According to a recent ADP Research Institute® (ADPRI) report, on average 5 % of U.S. employees leave their job every month, and 60% of this turnover is voluntary.
This should concern companies, as employee turnover is known to be expensive. Employee Benefit News (EBN) reports that it costs companies 33% of the employee’s annual salary to hire a replacement after the employee leaves. Other studies suggest the costs of employee turnover are even higher: According to a study from the Center for America Progress, employee turnover can cost anywhere from 16% of their salary for hourly, unsalaried employees, to 213% of the salary for a highly trained position.
In order to address the problem of high employee turnover, a good first step is to look at the common causes why employees leave companies. A Gallup poll of more 1 million employed U.S. workers concluded that the No. 1 reason people quit their jobs is a bad boss or immediate supervisor. 75% of workers who voluntarily left their jobs did so because of their bosses and not the position itself.
While most companies measure employee turnover at company, division or department level, not many companies track employee turnover at team level in an effective manner. This leads People Managers to de-prioritize talent retention and focus on operational metrics like cycle time or volume, resulting in lack of leadership accountability for poor talent retention results.
Measuring employee turnover at team level is essential to create an environment where People Managers are incentivized to retain their employees, but this exercise is more complex than it seems at first sight.
On the one hand, team size needs to be taken into consideration when measuring employee turnover: the smaller the team, the easier to get a high turnover ratio. For a People Manager with a span of control of 5 employees, it only takes 1 employee leaving to have a 20% turnover ratio, while a People Manager with a span of control of 30 employees needs 6 employees to leave before reaching the same figure. In this context, when visualizing employee turnover results it is useful to sort the teams by size in descending order. This way teams with similar sizes are compared with each other and the largest teams can be prioritized.
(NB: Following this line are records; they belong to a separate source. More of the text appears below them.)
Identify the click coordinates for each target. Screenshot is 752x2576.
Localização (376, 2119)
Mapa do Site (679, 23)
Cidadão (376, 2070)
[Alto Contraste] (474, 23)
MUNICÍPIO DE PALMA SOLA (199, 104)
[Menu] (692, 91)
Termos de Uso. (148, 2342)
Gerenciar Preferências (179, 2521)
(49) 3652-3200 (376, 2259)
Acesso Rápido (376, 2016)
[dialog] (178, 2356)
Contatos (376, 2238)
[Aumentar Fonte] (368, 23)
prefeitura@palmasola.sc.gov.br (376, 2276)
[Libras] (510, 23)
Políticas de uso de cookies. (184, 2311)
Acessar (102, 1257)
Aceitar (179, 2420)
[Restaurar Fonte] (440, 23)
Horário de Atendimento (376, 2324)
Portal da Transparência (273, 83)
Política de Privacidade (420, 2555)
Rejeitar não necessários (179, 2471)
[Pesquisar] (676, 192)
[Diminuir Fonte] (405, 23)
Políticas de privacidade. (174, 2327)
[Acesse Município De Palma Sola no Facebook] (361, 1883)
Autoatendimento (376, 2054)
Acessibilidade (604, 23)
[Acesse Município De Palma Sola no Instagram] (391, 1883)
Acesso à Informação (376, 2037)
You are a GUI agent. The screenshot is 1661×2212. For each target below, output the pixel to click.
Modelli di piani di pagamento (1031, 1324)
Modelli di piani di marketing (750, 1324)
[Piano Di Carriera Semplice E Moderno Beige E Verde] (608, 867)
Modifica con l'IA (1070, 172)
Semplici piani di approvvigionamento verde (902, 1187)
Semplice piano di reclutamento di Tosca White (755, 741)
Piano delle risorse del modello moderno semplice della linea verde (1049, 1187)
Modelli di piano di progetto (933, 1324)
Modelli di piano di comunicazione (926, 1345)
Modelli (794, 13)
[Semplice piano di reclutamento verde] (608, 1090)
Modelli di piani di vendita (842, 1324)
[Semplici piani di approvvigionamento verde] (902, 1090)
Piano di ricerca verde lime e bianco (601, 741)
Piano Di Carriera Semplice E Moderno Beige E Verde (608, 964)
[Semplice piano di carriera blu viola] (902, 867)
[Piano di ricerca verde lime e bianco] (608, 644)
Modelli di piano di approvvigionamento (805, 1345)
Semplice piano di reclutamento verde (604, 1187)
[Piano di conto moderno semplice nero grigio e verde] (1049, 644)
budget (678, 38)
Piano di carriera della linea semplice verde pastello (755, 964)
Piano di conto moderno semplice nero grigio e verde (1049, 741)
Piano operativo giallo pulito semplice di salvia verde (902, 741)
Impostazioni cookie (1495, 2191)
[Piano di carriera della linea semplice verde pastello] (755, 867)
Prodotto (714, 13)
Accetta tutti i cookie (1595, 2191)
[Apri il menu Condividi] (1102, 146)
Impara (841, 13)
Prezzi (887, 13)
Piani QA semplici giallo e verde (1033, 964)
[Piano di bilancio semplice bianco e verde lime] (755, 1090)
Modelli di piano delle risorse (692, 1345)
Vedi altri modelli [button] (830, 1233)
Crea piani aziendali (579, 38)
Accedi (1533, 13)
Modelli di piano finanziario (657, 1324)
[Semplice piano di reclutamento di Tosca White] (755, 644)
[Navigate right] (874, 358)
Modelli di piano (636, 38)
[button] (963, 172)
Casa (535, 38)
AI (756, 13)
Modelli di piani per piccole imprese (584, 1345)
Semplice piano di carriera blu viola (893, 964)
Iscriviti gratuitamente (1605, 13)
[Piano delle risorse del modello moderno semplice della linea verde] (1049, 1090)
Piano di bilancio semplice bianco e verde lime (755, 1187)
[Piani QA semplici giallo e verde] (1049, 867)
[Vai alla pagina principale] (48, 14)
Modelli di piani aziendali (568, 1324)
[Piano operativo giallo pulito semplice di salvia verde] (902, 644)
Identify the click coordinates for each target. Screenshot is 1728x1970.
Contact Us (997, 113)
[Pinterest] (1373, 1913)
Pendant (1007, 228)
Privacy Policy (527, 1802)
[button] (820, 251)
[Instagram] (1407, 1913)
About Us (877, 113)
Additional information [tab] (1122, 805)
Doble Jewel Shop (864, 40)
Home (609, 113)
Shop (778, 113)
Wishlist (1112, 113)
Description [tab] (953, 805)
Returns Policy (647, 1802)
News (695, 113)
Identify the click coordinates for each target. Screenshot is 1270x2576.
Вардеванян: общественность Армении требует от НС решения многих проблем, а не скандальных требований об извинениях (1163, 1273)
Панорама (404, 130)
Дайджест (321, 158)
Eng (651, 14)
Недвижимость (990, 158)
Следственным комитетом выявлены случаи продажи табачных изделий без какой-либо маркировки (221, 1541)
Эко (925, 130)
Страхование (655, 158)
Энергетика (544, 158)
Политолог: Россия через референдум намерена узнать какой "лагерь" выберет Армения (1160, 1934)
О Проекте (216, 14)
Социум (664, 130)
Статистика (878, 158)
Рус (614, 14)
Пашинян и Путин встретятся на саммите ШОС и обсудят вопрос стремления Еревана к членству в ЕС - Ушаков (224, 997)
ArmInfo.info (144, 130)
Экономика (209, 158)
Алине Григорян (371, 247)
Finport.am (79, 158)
On the other hand, it is important to establish a common criteria when calculating employee turnover ratios at team level, as rotation in Managerial roles can create noise in the data. Data mining techniques can be used to prevent recently appointed People Managers from “inhering” the results of their predecessors.
In order for companies to be able to articulate effective talent retention strategies, they must gain a better understanding on how employee turnover is distributed across their organizations, creating a framework in which People Managers’ ability to retain talent is assessed in an objective, data-driven manner. If employee turnover metrics are not effectively integrated into People Managers’ performance assessments, it will be difficult for companies to increase talent retention in a sustainable manner.